Witajcie ponownie! Nie myślałam, że z taką trudnością przyjdzie mi pisanie mojego pierwszego zwykłego, normalnego posta. Ale jestem i zabieram się do roboty !
Oto przychodzę do was z recenzją dwóch kremów pod oczy Rival de Loop, które jak pewnie dobrze wiecie, można znaleźć na Rossmannowskich półkach. Kosmetyki z tej firmy należą raczej do tanich produktów, szczególnie gdy kupuje się je na promocji. Jak się u mnie sprawdziły ? Zapraszam do dalszej części :)
Moja przygoda z firmą Rival de Loop nie jest jakoś zatrważająco długa. Miałam o niej obojętne zdanie. Czytając jednak pozytywne opinie dotyczące kremu pod oczy tej marki z serii REGENERATION postanowiłam spróbować. Na pewno od jego zakupu bym nie zbiedniała, więc czemu miałabym nie spróbować ?
Opakowanie jak i jednej jak i drugiej wersji jest identyczne (tak, zauważyłam to :D). Typowe jak dla kremów pod oczy. Choć przyznam, że im kosmetyku w tej uroczej tubeczce jest mniej tym ciężej jest go wydobyć i później człowiek bawi się z nim w "kotka i myszkę".

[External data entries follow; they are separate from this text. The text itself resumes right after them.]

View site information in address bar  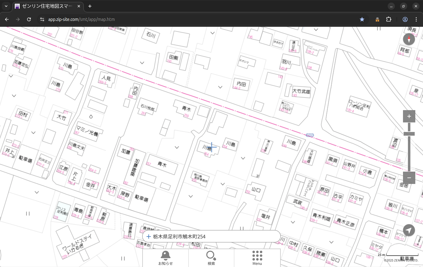42,19
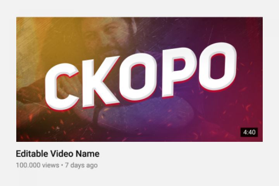Click the word Name in the title
279x186 pixels.
pos(88,154)
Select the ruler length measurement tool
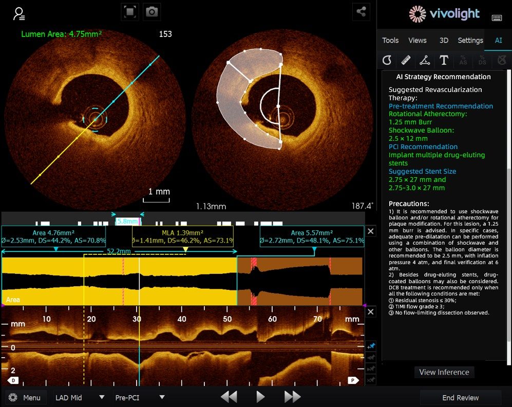 click(406, 61)
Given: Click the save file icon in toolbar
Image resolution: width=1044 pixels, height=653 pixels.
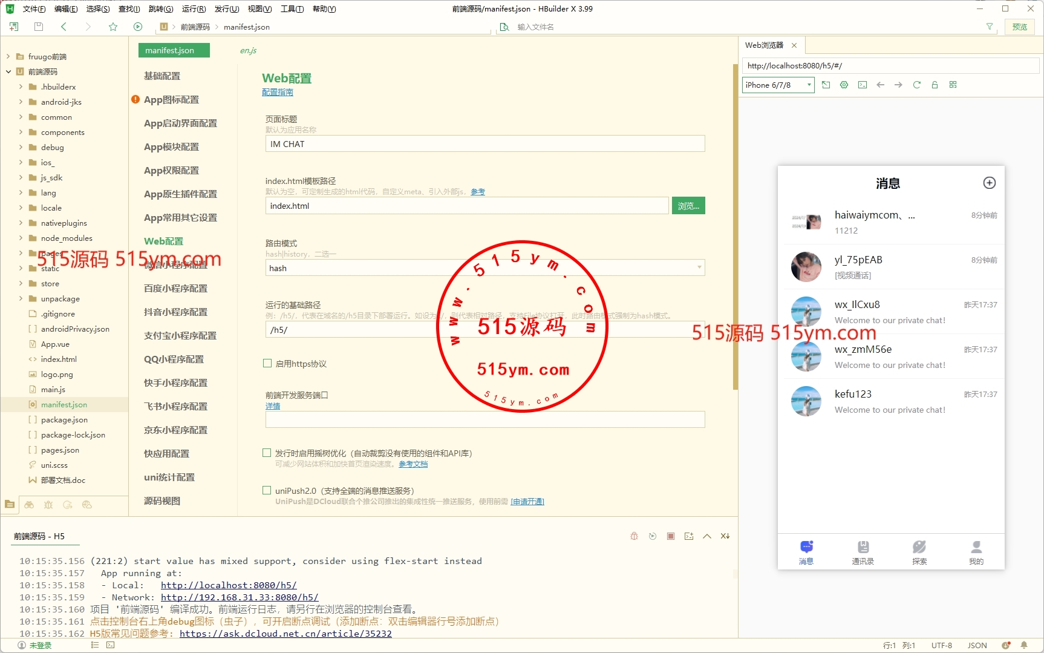Looking at the screenshot, I should 39,27.
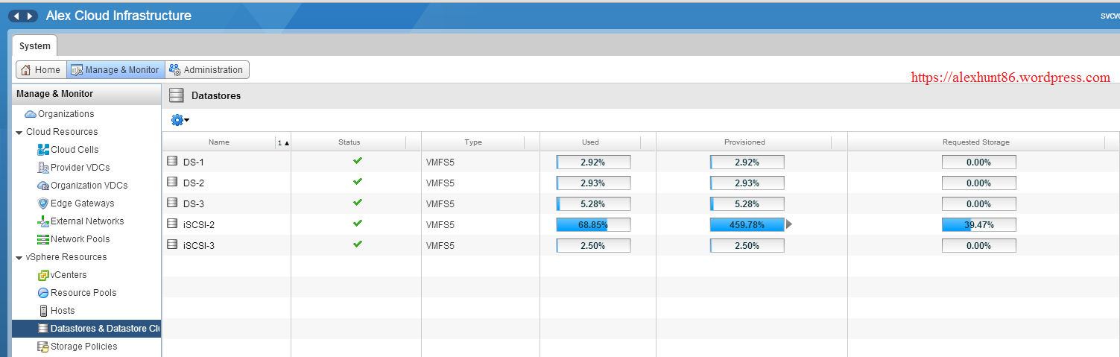This screenshot has width=1120, height=357.
Task: Click the Home button
Action: 41,70

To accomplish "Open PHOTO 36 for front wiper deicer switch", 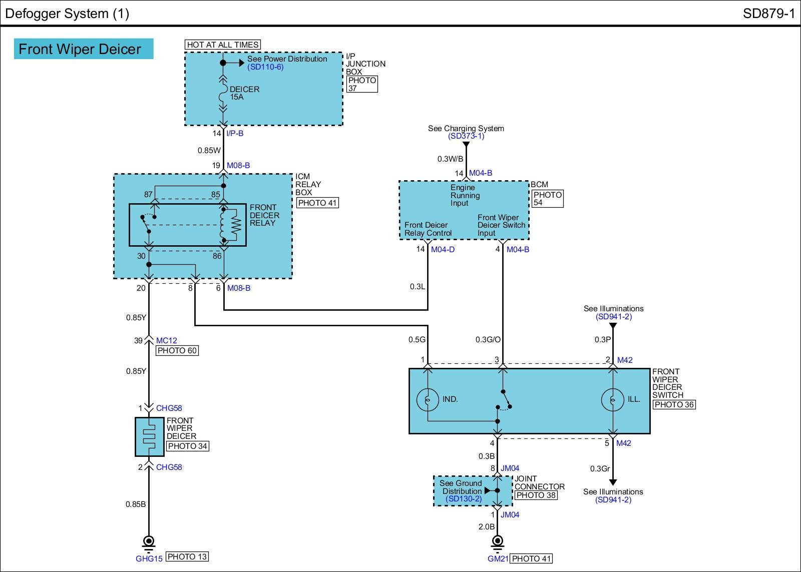I will point(674,404).
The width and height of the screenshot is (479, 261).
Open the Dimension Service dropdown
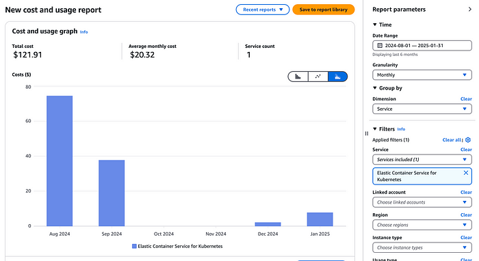(x=422, y=109)
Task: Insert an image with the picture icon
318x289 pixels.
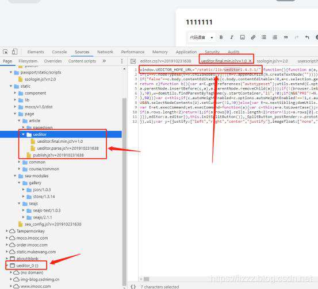Action: coord(242,37)
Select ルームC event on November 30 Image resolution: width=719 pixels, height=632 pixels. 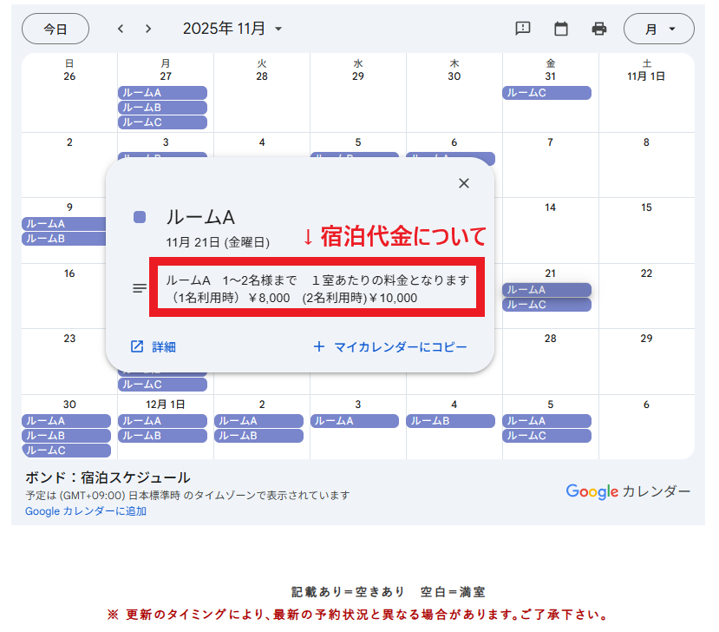pyautogui.click(x=66, y=451)
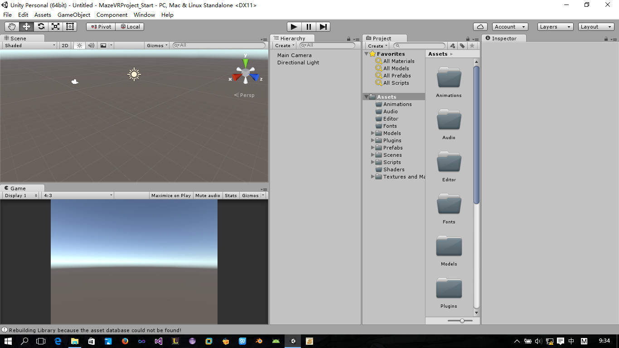The width and height of the screenshot is (619, 348).
Task: Expand the Models folder in tree
Action: tap(373, 133)
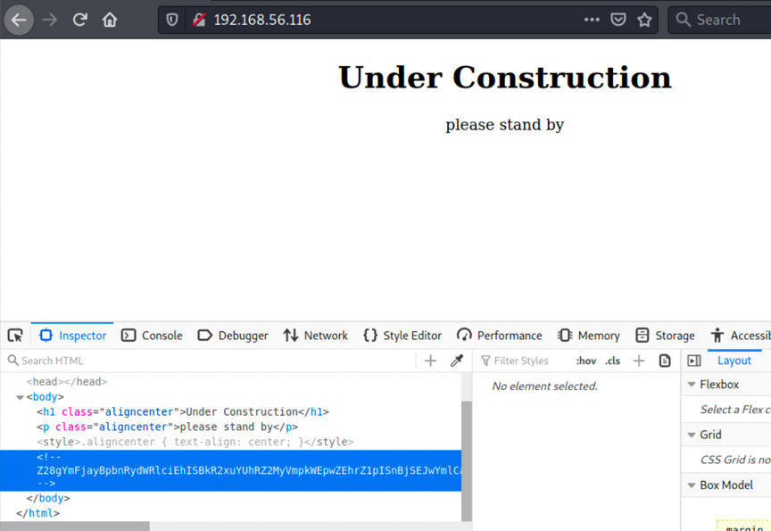Open the Network tab

315,336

Jeśli chodzi o wizualny wygląd opakowania to przyznajmy, nie jest szałowy. Powiedziałabym, że jest dość estetyczny ale i neutralny. Jednym słowem- nie poszaleli ! Minusem jaki widzę jeśli chodzi o sam wygląd tubki jest to, że nie ma na nim napisanego składu. Jest on dostępny na tekturowym opakowaniu, w który jest firmowo zapakowany, jednakże nikt tego opakowania nie będzie trzymał w łazience.

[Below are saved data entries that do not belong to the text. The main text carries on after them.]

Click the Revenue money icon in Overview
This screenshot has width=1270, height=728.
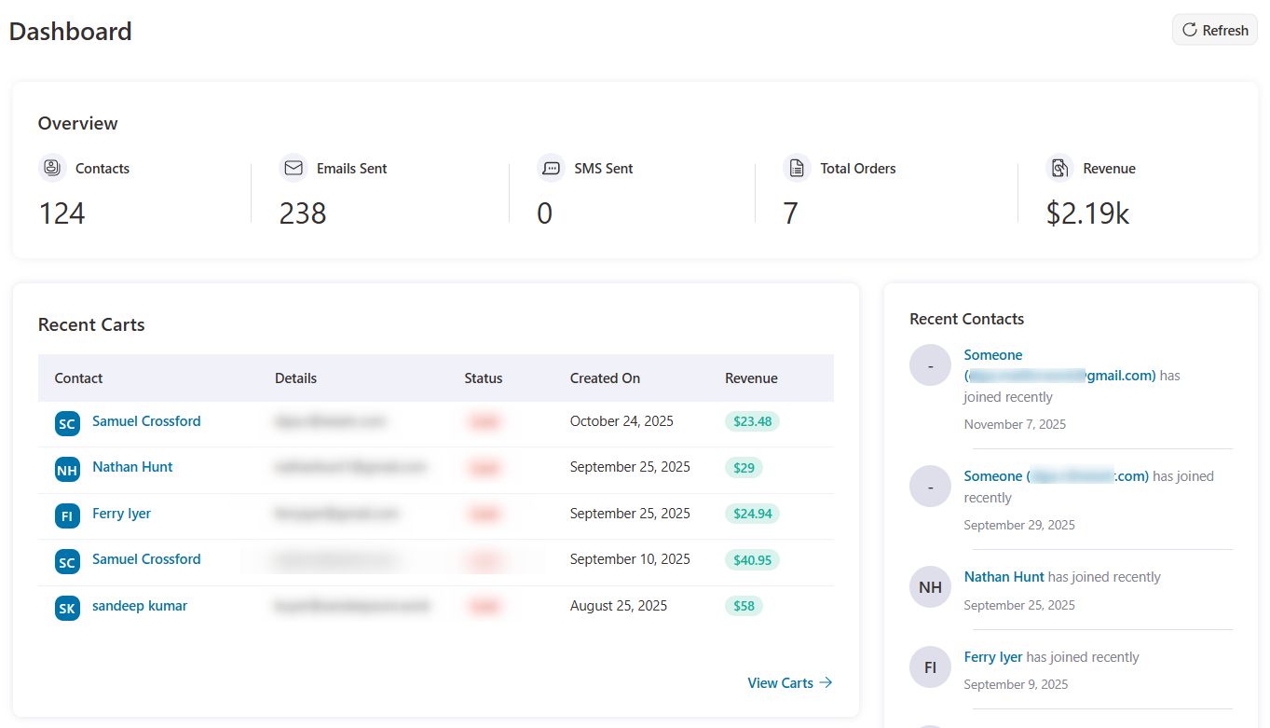[1060, 167]
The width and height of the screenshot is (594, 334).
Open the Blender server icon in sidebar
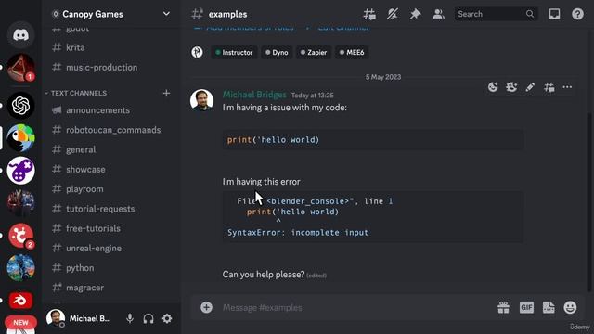point(20,301)
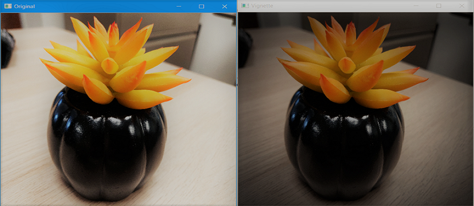The height and width of the screenshot is (206, 474).
Task: Select the black pumpkin vase in Vignette image
Action: coord(345,146)
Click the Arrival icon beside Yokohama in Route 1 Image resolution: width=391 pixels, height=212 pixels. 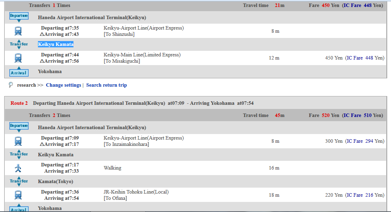tap(19, 72)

Zapach jest chemiczny, nie podoba mi się on, niestety. Ciężko mi go porównać do czegokolwiek
Konsystencja powiedziałabym dla mnie w sam raz, lekka, kosmetyk szybko się wchłania.

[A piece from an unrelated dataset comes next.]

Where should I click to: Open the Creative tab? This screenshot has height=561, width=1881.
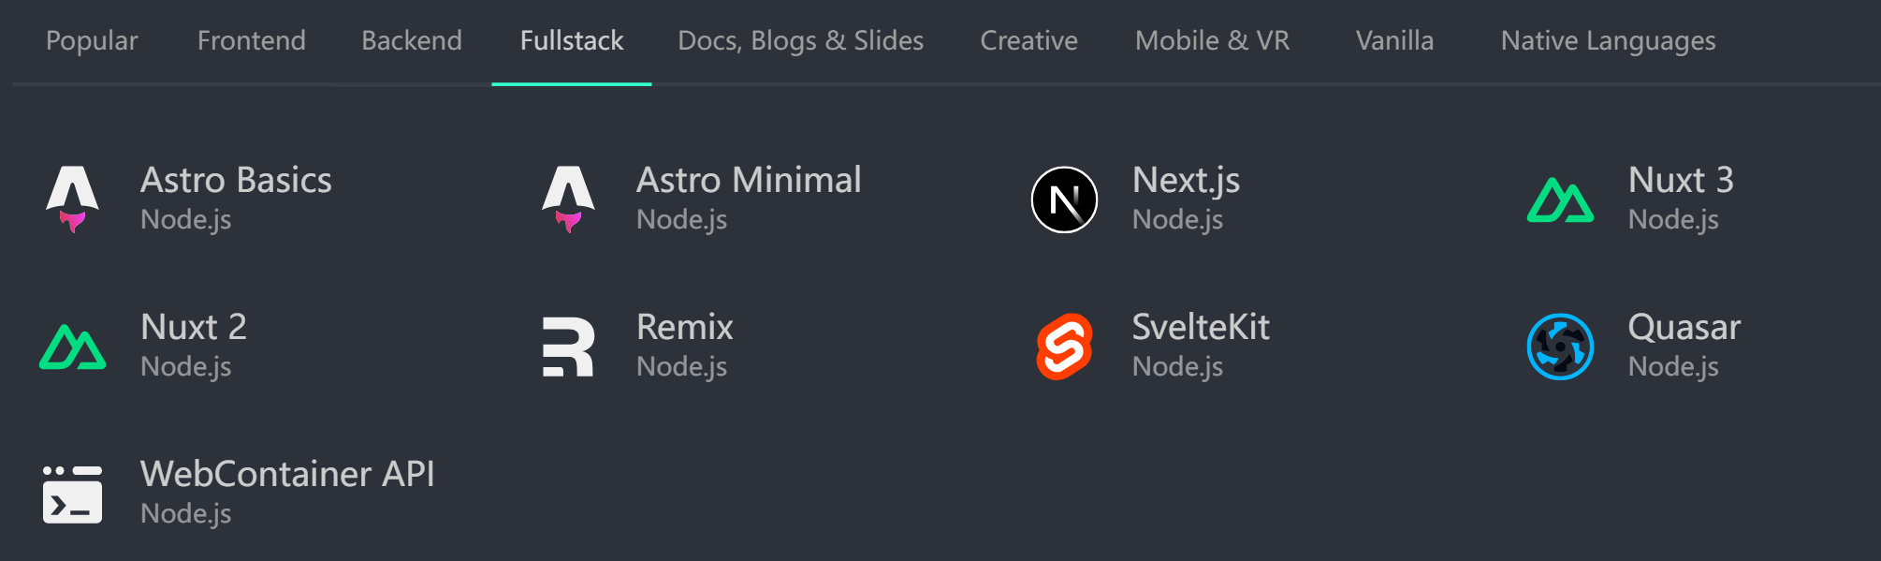(1028, 41)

Cena to około 7 zł w promocji można dopaść go nawet za około 4 zł i mniej.
Pojemność tubki - 15 ml
Regenerująca pielęgnacja suchej skóry. Rival de Loop
Regeneration krem pod oczy ze świeżymi komórkami z dyni i kompleksem lipidowym
to bogata, nawilżająca, intensywna pielęgnacja, dostosowana do potrzeb bardzo
suchej skóry. Działanie: Witamina E chroni skórę przed oznakami przedwczesnego
starzenia. Kompleks lipidowy z oleju z pestek winogron, oleju sojowego i oleju
z wiesiołka jest bogaty w nienasycone kwasy tłuszczowe. Intensywnie pielęgnuje
skórę i chroni ją przed utratą wilgoci. Świeże komórki z dyni koją skórę i
zapobiegają powstawaniu małych zmarszczek. Są bogate w beta-karoten oraz
minerały i pierwiastki śladowe. Dzięki ich zdolności do wyłapywania wolnych
rodników skóra jest chroniona przed przedwczesnym, starzeniem. Aloes dostarcza
dobroczynnego nawilżenia.
Pomimo tego, że nie oczekiwałam od tego produktu cudów na kiju to się zdziwiłam, bardzo się zdziwiłam. Produkt w moim przypadku spełnił w 100 % wszystkie obietnice producenta. Świetnie nawilżył, napiął skórę, delikatne zmarszczki wokół oczu znikły, nawet wydaję mi się, że cienie pod oczami są lekko zniwelowanie. Nadaję się pod makijaż, nie roluję się. Jest też wydajny. Nie widzę w nim w sumie żadnych wad, może jak by ten zapach był trochę inny. No ale w składzie nie ma żadnych substancji zapachowych więc,czego można oczekiwać :)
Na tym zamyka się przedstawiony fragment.